天清浄とは 天の七曜九曜 二十八宿を清め
地清浄とは 地の神三十六神を清め
内外清浄とは 家内三寳大荒神を清め
六根清浄とは 其身其體の穢れを祓給い
清め給ふ事の由を 八百万の神等 四の聖獣 諸共に 小男鹿の 八の御耳を振立て 聞し食と申す…ッ!』


つらつらと彼女の口から唱えられた祈りの言の葉。

この言葉が唱えられた瞬間、辺りを覆っていた黒き靄が僅かに薄まり、あんなにも重くなっていた身体が軽くなるのを感じた。

自身でもそれを実感した律子は、内心で強く確信し、このまま続行し続ける事を決める。


(―やっぱり、効果あった…!駄目元で試してみたけど、これなら皆を救う事が出来る…っ!!)

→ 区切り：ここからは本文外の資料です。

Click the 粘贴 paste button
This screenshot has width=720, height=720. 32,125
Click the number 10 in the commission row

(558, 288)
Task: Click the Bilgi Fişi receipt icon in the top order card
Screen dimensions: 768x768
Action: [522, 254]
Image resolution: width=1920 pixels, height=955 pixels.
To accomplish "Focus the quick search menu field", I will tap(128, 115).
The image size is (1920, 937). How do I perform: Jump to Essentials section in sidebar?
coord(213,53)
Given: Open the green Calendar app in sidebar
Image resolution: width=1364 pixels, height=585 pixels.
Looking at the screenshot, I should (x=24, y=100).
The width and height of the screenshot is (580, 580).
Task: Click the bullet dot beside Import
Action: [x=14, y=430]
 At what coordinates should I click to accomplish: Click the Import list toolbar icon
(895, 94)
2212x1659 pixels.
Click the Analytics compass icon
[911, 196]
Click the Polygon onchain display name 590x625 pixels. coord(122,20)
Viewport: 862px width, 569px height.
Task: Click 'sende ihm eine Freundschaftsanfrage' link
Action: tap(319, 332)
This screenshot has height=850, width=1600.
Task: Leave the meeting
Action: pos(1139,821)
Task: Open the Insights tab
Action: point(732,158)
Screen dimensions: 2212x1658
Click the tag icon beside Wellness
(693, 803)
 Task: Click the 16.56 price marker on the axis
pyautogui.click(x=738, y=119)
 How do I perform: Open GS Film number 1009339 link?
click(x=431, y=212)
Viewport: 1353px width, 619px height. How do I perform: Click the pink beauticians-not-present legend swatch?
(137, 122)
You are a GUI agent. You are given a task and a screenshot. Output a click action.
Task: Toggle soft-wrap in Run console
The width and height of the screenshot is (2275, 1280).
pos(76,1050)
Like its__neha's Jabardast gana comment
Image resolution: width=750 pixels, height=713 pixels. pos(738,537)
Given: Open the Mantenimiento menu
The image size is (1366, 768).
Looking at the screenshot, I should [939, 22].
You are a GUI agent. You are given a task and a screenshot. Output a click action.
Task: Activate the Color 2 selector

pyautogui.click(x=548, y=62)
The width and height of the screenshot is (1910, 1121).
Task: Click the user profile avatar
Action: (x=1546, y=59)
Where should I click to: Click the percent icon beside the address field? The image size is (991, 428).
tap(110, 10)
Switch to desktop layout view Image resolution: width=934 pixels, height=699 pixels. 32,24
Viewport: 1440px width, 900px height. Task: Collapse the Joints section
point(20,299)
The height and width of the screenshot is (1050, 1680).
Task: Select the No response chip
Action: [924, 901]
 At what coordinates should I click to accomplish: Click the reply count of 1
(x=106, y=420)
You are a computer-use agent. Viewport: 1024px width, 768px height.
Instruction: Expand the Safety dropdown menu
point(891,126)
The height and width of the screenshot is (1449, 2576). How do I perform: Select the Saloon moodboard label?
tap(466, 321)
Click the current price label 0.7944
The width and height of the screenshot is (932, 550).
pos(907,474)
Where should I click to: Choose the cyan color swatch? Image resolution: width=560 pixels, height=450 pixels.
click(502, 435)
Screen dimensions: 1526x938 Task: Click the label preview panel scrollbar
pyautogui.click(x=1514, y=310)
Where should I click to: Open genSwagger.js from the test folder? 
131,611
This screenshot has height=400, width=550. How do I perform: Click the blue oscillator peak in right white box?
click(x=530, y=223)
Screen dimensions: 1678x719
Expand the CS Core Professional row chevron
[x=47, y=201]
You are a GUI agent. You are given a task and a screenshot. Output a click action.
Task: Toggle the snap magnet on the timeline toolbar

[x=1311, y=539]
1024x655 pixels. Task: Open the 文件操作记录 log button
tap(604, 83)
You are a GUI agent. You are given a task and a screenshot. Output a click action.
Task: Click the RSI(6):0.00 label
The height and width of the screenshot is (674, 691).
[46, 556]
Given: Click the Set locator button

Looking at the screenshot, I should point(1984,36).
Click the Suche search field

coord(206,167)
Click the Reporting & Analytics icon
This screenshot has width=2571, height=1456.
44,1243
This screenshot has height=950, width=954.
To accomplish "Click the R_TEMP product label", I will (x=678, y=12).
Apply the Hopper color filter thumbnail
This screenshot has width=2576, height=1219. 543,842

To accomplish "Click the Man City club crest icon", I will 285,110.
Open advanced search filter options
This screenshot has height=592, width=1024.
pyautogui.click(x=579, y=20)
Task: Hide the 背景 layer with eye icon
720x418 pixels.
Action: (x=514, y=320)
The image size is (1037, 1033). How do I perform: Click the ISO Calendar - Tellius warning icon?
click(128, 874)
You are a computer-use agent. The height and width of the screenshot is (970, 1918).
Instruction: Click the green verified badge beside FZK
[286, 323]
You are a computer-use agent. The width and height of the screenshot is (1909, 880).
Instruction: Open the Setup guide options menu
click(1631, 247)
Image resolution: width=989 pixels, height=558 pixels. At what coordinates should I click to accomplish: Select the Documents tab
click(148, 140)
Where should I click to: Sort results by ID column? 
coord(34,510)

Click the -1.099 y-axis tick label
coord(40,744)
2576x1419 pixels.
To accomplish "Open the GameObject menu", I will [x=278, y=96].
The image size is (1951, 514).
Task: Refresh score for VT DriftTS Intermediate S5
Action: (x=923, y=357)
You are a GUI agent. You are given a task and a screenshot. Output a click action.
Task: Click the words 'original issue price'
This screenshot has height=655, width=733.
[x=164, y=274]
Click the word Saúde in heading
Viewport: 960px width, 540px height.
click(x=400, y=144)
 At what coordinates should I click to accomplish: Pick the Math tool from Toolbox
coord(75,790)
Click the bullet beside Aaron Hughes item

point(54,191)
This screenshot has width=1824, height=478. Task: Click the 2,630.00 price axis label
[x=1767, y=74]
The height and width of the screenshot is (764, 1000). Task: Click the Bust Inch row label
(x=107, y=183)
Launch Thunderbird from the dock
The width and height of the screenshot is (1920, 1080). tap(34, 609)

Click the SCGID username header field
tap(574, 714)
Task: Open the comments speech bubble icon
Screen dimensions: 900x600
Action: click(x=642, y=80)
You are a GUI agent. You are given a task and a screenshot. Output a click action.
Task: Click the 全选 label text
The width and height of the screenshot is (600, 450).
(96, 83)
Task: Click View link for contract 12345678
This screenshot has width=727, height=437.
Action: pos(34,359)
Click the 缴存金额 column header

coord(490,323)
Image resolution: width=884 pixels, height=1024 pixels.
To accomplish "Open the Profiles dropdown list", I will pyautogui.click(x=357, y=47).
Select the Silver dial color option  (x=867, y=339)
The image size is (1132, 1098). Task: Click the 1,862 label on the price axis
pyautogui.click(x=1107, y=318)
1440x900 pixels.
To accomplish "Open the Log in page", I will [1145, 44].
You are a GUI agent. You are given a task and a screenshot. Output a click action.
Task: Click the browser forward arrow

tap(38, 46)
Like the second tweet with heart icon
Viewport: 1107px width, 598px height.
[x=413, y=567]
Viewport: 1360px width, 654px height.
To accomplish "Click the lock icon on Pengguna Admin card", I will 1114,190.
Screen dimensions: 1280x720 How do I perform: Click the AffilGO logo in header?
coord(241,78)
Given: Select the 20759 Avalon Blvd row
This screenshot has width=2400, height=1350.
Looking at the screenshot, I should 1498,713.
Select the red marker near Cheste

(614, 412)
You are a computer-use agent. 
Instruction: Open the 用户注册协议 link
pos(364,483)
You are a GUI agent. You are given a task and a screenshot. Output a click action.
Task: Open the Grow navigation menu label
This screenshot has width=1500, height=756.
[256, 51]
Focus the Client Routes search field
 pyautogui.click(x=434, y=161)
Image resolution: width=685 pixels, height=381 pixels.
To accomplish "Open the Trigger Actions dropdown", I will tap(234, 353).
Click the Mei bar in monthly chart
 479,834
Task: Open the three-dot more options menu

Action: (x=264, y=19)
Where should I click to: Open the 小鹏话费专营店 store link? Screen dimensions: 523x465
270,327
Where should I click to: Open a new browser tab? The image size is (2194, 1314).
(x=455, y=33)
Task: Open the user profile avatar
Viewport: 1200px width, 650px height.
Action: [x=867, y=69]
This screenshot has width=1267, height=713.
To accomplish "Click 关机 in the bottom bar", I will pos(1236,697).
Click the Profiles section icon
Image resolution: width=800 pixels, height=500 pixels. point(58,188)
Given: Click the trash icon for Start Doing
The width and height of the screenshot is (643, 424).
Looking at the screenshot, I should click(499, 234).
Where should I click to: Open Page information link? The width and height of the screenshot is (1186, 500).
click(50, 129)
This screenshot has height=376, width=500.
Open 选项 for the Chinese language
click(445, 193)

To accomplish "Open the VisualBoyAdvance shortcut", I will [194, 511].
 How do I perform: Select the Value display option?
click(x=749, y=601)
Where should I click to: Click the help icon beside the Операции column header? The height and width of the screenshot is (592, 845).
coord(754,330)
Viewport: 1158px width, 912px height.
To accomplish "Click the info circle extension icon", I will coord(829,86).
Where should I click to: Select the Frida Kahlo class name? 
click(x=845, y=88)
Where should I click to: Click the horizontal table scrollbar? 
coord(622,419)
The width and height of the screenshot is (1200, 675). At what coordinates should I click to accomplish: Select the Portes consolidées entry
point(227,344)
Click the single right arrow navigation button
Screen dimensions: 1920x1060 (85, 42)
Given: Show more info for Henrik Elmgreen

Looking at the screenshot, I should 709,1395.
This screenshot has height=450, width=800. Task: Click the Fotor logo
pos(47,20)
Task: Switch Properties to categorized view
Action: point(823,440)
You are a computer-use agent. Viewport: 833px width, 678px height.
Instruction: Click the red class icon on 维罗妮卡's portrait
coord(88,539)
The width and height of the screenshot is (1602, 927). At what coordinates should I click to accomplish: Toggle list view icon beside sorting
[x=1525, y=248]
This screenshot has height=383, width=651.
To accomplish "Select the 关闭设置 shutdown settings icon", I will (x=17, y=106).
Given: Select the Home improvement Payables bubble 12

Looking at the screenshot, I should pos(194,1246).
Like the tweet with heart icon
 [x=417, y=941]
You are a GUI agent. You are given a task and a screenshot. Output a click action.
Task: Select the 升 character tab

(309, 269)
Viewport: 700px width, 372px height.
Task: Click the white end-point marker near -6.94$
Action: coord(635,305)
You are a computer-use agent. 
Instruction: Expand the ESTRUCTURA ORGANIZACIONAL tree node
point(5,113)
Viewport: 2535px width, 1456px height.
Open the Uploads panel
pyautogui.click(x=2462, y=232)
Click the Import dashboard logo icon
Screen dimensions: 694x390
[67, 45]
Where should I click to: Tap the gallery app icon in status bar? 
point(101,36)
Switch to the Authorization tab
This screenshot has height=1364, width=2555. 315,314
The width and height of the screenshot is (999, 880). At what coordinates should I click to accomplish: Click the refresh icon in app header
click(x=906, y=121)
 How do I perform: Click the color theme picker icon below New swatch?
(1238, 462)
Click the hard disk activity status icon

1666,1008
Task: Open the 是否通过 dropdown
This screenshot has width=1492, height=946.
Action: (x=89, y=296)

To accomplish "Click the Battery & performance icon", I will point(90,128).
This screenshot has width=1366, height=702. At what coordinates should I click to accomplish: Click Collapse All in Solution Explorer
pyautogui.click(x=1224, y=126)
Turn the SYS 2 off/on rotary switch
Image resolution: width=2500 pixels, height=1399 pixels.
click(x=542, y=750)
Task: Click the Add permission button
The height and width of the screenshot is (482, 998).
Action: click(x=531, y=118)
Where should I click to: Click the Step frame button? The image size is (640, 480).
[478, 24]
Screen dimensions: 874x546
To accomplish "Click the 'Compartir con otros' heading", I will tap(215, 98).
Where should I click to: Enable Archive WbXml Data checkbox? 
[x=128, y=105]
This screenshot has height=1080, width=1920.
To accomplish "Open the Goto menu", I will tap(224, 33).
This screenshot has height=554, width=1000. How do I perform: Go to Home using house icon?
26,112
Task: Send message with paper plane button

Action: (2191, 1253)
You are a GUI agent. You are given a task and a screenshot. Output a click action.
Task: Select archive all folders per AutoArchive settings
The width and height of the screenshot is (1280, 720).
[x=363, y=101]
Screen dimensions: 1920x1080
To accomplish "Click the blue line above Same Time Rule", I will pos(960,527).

もう一度、深く息を吸った律子は、今しがた唱えた言葉を繰り返した。

それにより、辺りの空気が徐々に清められ、浄化されていった。


(―これは…っ、祝詞…!?何故、ただの人の子である彼女が…っ。)


傍らで彼女の様子を見守っていた石切丸は、驚きに両目を見開いていたが、この選択が今の戦況に大きく作用していると解ると、より一層祈祷に力を入れねばと自信に溢れていた。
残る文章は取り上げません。